Supplied text =
==========
# any guitar/bass players?



## rsdan1984 (Jul 31, 2009)

ive recently become inspired to play bass guitar again. i got my dean edge q5 5 string bass back last week off my mate after i sold it to him a few years ago. ive spent the last week going through scales and chords with a view to getting really competant on the fret board and using the scales to build little funky bass fills.

do many people on here play? got any usefull tips? or videos? im currently working my way through studybass.com which is proving really usefull.


----------



## Gruffs (Dec 10, 2007)

I play guitar. 

Iim teaching myself (I had some musical knowledge before from the Trumpet) but i have now got to the stage where I need to learn and practice my scales to help with lead parts and general musicality.

It's so bloody boring. It's so hard to sit downand go through the scales when AC/DC made rocking out so simple.

If you have an iPhone, ultimate-guitar.com have an app for tabs which is really useful and Gibson have a 'learn and master guitar' app (not sure about bass).


----------



## m4rkie23 (May 19, 2009)
==========
Raw data =
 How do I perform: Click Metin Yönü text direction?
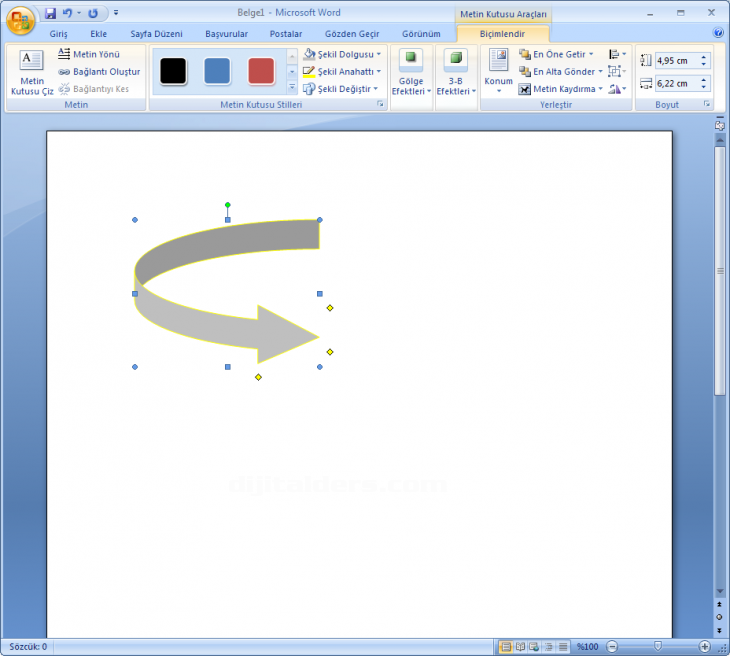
==========
Task instructions =
- a) Edit the forum thread, starting with "## Gruffs (Dec" and going on through "out so simple.", replacing "Trumpet" with "piano".
- b) List every username that appears in a post heading in the forum thread.
Answer from the forum thread alone.

Response list =
- a)
## Gruffs (Dec 10, 2007)

I play guitar. 

Iim teaching myself (I had some musical knowledge before from the piano) but i have now got to the stage where I need to learn and practice my scales to help with lead parts and general musicality.

It's so bloody boring. It's so hard to sit downand go through the scales when AC/DC made rocking out so simple.

- b) rsdan1984, Gruffs, m4rkie23